◆ OBJECTIVE ◆
Copy out the material starting at the line containing "607x525 pixels." and ending at the line containing "Action: tap(244, 574)", both of those lines included, with nothing changed.

◆ DATA EXCERPTS ◆
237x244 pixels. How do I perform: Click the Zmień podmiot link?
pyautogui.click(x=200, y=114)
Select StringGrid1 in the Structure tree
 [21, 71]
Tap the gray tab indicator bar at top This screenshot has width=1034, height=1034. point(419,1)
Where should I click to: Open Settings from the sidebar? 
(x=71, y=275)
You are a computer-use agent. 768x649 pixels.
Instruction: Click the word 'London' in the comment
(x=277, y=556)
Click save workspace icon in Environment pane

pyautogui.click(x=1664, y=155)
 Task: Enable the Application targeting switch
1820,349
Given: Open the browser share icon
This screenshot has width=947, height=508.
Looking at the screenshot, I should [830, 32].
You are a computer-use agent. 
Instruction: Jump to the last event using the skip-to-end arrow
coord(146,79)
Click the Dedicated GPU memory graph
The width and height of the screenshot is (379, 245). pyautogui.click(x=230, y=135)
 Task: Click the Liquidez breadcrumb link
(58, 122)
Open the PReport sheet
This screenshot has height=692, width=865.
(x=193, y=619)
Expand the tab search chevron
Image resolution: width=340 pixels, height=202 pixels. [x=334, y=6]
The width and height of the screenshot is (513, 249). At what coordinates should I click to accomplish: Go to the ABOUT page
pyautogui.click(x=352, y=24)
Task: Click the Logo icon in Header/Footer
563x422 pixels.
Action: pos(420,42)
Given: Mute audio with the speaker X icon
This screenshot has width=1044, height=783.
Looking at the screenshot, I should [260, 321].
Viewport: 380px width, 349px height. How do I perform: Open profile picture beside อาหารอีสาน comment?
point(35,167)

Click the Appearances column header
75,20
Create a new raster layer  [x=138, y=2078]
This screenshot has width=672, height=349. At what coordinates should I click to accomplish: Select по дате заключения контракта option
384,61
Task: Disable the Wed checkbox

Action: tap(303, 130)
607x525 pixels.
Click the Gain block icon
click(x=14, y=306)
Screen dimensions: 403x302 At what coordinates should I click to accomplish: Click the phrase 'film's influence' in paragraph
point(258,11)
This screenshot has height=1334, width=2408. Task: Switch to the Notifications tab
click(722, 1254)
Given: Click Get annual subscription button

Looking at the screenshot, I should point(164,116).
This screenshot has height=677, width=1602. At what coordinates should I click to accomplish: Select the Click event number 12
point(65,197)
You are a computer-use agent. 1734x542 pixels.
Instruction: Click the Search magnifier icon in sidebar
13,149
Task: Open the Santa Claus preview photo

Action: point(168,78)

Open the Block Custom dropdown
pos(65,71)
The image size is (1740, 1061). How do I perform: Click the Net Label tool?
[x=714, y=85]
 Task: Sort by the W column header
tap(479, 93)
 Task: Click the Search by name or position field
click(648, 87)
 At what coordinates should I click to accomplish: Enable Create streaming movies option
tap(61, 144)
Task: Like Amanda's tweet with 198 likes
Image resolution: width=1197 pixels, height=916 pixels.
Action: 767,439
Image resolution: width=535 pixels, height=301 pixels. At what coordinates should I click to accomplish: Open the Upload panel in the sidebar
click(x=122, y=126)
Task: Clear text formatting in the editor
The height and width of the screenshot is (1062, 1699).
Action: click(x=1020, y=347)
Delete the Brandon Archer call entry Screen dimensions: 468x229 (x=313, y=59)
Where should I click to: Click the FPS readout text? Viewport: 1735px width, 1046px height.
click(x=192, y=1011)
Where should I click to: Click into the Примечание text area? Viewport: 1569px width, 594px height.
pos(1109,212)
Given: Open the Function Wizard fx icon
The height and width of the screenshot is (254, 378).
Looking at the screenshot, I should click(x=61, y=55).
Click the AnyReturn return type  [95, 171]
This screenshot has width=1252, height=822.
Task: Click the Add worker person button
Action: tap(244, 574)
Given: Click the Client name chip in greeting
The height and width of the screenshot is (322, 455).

◆ OUTPUT BELOW ◆
607x525 pixels.
Click the Gain block icon
click(x=14, y=306)
Screen dimensions: 403x302 At what coordinates should I click to accomplish: Click the phrase 'film's influence' in paragraph
point(258,11)
This screenshot has height=1334, width=2408. Task: Switch to the Notifications tab
click(722, 1254)
Given: Click Get annual subscription button

Looking at the screenshot, I should point(164,116).
This screenshot has height=677, width=1602. At what coordinates should I click to accomplish: Select the Click event number 12
point(65,197)
You are a computer-use agent. 1734x542 pixels.
Instruction: Click the Search magnifier icon in sidebar
13,149
Task: Open the Santa Claus preview photo

Action: point(168,78)

Open the Block Custom dropdown
pos(65,71)
The image size is (1740, 1061). How do I perform: Click the Net Label tool?
[x=714, y=85]
 Task: Sort by the W column header
tap(479, 93)
 Task: Click the Search by name or position field
click(648, 87)
 At what coordinates should I click to accomplish: Enable Create streaming movies option
tap(61, 144)
Task: Like Amanda's tweet with 198 likes
Image resolution: width=1197 pixels, height=916 pixels.
Action: 767,439
Image resolution: width=535 pixels, height=301 pixels. At what coordinates should I click to accomplish: Open the Upload panel in the sidebar
click(x=122, y=126)
Task: Clear text formatting in the editor
The height and width of the screenshot is (1062, 1699).
Action: click(x=1020, y=347)
Delete the Brandon Archer call entry Screen dimensions: 468x229 (x=313, y=59)
Where should I click to: Click the FPS readout text? Viewport: 1735px width, 1046px height.
click(x=192, y=1011)
Where should I click to: Click into the Примечание text area? Viewport: 1569px width, 594px height.
pos(1109,212)
Given: Open the Function Wizard fx icon
The height and width of the screenshot is (254, 378).
Looking at the screenshot, I should click(x=61, y=55).
Click the AnyReturn return type  [95, 171]
This screenshot has width=1252, height=822.
Task: Click the Add worker person button
Action: tap(244, 574)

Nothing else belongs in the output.